Personal Reflection

The reason I wanted to explore grassroots organizing around health and wellness services being provided in schools is because the argument for both grassroots organizations and the access to physical and mental health services in school are based on a deeply connected community and they both acknowledge a widespread issue that permeates beyond the walls of the local school. For grassroots organizing, a group of people notices a problem, like hard to access health care and poor mental health and they can gather support from parents and community members to implement change. For public health services in school, by providing services for dental care, physicals, eye-exams, and counseling services it suggests that a school cannot be isolated from the basic needs not only its students but its surrounding community too. You can’t isolate a schools from it’s community. You can’t blame the school for bigger issues. But you can use public education as a hub for all kinds of solutions that address the whole student and the neighborhood they live in and society at large. In doing so you embed public schooling into society instead of making it this separate shrine where all is supposed to become equal.
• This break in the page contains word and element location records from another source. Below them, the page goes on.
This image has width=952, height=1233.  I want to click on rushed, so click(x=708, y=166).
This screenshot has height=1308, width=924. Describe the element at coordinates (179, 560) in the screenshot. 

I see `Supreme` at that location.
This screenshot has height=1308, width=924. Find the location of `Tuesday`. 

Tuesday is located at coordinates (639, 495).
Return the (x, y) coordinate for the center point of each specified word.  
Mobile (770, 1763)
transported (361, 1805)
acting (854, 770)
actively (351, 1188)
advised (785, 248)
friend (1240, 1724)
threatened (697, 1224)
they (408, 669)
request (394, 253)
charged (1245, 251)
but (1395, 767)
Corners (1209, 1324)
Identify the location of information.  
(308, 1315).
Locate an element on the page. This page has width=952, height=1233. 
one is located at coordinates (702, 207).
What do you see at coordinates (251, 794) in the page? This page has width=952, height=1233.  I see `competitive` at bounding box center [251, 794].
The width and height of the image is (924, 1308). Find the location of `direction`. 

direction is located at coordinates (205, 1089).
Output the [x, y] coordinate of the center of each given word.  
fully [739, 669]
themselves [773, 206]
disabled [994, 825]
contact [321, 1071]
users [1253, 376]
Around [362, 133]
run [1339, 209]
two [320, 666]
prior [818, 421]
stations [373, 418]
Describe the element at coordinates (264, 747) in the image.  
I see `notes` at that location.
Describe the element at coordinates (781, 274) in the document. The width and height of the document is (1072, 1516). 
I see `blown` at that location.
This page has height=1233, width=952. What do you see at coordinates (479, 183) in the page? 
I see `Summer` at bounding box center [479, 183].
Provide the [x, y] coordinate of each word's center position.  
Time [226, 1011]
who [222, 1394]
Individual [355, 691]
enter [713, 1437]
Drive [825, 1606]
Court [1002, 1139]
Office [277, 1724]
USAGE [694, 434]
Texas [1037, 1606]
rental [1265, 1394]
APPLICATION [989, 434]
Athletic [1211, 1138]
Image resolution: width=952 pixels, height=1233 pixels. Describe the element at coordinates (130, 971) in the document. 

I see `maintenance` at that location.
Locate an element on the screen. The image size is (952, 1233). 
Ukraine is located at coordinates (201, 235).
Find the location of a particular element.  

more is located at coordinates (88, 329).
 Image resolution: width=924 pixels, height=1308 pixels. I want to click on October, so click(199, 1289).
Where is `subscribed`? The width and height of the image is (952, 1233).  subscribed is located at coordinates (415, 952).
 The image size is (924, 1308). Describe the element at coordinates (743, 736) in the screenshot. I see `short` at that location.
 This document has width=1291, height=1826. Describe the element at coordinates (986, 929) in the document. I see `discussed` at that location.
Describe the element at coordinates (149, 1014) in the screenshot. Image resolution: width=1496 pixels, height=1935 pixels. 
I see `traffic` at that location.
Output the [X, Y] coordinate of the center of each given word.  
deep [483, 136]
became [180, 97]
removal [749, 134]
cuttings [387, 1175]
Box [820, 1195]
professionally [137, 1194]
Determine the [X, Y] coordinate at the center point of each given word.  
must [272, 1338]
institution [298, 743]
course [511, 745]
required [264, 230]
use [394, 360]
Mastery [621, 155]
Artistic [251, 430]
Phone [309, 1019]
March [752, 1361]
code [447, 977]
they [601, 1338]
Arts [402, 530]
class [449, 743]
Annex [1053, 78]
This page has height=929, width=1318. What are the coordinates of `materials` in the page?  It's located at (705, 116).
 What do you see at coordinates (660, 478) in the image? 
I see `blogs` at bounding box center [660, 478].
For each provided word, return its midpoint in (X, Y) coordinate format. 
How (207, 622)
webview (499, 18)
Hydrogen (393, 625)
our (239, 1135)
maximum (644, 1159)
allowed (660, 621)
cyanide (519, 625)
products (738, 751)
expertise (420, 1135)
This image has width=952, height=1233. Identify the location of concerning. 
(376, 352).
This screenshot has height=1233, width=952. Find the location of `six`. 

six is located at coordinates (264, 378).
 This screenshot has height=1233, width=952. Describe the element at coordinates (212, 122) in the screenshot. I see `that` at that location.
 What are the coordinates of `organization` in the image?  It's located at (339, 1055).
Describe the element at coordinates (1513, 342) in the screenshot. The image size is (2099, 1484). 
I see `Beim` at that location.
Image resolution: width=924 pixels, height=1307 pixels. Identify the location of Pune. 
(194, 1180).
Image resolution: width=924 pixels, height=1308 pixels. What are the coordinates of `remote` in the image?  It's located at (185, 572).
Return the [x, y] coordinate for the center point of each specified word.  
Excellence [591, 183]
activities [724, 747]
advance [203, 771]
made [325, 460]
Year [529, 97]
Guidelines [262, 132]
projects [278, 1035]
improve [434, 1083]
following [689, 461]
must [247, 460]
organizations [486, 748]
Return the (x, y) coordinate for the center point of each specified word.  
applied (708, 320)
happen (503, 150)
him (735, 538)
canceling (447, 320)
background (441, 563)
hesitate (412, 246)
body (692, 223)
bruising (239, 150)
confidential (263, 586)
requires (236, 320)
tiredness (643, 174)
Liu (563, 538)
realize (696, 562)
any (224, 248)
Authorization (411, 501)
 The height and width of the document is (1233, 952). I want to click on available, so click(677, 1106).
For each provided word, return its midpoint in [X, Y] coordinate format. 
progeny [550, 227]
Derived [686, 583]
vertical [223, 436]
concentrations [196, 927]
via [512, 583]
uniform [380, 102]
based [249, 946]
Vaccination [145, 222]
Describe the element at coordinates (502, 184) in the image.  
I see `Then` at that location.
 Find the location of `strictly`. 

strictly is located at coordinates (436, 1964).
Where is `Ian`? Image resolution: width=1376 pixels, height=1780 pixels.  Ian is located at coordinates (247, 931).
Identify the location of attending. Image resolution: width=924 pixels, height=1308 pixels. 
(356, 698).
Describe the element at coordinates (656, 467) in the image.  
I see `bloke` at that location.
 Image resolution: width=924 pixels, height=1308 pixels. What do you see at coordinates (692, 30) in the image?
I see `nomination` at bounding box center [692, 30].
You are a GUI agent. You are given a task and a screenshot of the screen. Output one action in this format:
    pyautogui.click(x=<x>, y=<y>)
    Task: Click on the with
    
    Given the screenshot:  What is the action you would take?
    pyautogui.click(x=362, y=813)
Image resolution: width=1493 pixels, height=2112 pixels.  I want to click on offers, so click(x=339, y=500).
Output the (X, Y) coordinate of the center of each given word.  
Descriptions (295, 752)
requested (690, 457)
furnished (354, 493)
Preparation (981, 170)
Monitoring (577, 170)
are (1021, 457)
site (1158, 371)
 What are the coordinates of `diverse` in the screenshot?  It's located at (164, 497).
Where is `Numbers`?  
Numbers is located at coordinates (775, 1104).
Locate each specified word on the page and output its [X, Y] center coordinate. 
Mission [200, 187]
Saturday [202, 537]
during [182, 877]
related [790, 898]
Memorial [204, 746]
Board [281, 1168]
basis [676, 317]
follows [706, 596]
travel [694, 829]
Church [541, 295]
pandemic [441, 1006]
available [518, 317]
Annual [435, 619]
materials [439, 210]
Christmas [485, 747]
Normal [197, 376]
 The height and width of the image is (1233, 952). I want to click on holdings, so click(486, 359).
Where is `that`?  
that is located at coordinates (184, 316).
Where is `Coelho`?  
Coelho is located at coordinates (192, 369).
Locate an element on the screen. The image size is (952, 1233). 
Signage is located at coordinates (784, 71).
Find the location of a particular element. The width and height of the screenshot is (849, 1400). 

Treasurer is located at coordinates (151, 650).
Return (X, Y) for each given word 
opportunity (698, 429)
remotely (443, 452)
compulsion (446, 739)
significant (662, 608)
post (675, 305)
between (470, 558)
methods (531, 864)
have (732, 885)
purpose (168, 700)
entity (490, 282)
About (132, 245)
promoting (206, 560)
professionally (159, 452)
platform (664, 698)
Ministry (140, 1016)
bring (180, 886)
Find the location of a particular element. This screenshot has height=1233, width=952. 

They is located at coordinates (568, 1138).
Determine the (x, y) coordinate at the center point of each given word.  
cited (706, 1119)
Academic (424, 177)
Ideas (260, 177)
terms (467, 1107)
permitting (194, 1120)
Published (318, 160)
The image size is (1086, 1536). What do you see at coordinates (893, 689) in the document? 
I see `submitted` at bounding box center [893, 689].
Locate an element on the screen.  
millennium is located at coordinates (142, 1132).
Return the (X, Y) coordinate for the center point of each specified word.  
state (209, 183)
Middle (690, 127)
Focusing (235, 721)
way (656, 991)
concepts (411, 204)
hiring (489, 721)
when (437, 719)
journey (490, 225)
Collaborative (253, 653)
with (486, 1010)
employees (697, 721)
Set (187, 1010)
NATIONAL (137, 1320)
This project also gave me hope. Often when I am learning about inequities that arise because of housing discrimination and poverty, the issues seem unmanageably big, like no one can do anything substantial. Policy and reform feel inaccessible to me but grassroots organizing feels so in touch with what people need and can realistically do. Grassroots organizing also reinforces what public education is supposed to do. It’s not supposed to be the playing field of a political game, but rather a place that serves students and gives them what they need to succeed. Also, by focussing on a particular community and particular issue, grassroots organizing acknowledges that different communities are faced with different issues and local schools need to be equitably equipped to educate their students.

The reason grassroots organizing works for launching Community Schools or other health and wellness services is because it addresses how underserved urban communities lack appropriate health care options or access to needed services. Within the campaigns for Community Schools from groups like Community Schools for Philadelphia, The Center for Popular Democracy, and Maryland Communities they are not only fighting for what specific communities need but inherently suggesting that because of racist and classist policy there are specific communities that need health services provided within school walls because they wouldn’t have adequate access otherwise. Poor urban neighborhoods face more health issues than affluent ones and yet have less access to health care, which these above mentioned campaigns have noticed and begun to combat, with no other agenda than the utmost success of students and the community they are a part of.

Organizing around Community Schools and the distribution of health services in schools reincorporates public schools into the community. The success of a student begins to reflect the success of the community; in a better world, which grassroots organizing is trying to create, both would thrive. Neoliberal policies that focus on the individual student and their individual success don’t work in urban areas where community has such an effect of each student. When housing discrimination and low wages combine in very concentrated areas of cities the only solution is to restore the whole community and make the local school work in non-traditional ways address the unique issues of public health. A student in an affluent neighborhood who has never had trouble accessing counseling or getting to a dentist appointment is going to be able to focus more on their schooling and perhaps individual-based reforms like school choice and the spread of charter schools would work for them, whereas a student in a poor, deteriorating neighborhood is going plagued with seemingly unmountable physical and mental health challenges that need to be addressed, not ignored, by their school. It is harder to separate a student like this from their community because the disadvantages are so deeply rooted. By acknowledging the importance of health to education, grassroot organizers can address the individual and the community and the many ways they are intertwined.

I think the two biggest things I learned by creating this website were the importance of public health to the success of students and communities and that communities need to be supported by local public schools and vis versa. I also learned that both of these goals can be combined in Community Schools and by offering health and wellness services in schools. The future will be build from the ground up and grassroots organizers are here and ready.